For each line of the listing that includes the word "resolution", show the whole line.

[Opening Dataset records section]

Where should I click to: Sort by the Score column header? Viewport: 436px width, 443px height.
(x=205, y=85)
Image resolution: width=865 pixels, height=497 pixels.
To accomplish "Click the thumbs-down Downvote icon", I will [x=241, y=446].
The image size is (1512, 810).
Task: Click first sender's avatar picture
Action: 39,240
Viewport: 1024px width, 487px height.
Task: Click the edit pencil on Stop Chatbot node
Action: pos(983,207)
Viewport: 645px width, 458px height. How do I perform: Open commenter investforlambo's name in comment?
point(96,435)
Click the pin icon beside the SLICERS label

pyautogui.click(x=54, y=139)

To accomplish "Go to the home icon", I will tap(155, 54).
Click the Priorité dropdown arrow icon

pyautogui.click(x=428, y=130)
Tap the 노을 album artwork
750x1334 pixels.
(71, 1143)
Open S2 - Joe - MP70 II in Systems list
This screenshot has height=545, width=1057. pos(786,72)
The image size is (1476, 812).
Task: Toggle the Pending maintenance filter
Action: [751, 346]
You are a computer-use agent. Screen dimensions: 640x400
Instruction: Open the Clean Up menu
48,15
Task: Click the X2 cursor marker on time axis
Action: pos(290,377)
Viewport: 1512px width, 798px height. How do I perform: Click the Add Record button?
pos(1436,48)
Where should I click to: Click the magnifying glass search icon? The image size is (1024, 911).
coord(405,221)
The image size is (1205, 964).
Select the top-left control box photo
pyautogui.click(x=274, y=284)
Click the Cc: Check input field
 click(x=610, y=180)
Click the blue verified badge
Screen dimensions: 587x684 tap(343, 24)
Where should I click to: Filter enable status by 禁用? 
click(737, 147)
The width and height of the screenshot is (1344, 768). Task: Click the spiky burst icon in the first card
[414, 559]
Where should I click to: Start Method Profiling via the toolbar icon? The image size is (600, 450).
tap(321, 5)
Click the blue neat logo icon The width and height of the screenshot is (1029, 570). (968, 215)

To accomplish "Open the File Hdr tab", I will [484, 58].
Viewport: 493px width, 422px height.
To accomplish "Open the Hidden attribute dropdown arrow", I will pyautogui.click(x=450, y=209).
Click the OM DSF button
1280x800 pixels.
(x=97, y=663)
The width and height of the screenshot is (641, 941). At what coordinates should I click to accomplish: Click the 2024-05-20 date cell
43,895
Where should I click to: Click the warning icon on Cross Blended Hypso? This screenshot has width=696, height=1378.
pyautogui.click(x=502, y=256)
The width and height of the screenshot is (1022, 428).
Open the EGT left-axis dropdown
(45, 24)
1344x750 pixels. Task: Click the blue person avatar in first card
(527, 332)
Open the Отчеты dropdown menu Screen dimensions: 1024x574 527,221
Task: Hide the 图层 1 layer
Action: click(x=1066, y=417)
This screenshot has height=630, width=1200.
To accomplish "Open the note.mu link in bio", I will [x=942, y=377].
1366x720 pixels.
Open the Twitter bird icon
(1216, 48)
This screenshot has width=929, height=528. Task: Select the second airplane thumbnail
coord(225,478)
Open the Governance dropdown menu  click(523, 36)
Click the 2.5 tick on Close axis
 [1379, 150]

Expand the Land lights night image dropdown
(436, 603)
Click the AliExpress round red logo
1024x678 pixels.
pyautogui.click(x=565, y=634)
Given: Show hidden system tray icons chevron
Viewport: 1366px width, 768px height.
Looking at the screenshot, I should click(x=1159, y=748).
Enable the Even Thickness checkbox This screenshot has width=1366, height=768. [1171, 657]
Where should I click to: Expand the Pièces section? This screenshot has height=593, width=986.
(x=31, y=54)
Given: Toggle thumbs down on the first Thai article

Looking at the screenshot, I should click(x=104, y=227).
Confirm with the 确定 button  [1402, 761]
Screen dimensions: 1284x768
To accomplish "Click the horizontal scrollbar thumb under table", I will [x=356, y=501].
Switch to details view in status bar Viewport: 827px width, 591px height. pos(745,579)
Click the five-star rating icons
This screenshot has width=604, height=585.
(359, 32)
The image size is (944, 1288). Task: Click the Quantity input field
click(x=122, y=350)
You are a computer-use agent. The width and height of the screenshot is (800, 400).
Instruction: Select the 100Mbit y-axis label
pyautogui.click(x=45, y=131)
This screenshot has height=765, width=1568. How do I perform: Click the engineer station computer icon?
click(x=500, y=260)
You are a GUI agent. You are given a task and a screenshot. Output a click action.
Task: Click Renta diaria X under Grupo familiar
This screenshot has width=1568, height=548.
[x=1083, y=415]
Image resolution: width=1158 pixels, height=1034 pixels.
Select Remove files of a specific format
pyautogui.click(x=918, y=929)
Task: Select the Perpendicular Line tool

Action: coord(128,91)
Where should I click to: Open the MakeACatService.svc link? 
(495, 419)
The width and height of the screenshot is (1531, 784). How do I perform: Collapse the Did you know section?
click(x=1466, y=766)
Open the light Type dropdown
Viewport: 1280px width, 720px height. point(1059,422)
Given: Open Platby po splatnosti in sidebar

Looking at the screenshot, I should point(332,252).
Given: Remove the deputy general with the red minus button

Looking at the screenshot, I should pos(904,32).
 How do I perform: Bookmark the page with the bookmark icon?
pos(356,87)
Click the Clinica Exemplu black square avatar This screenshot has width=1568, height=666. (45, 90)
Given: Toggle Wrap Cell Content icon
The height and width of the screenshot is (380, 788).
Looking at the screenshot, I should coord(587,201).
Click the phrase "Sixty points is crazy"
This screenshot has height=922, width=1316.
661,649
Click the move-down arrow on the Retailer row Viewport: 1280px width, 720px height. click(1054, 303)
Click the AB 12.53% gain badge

[Closing Dataset records section]

**Written response**
Image resolution: width=865 pixels, height=497 pixels.
Image resolution: width=1158 pixels, height=1034 pixels.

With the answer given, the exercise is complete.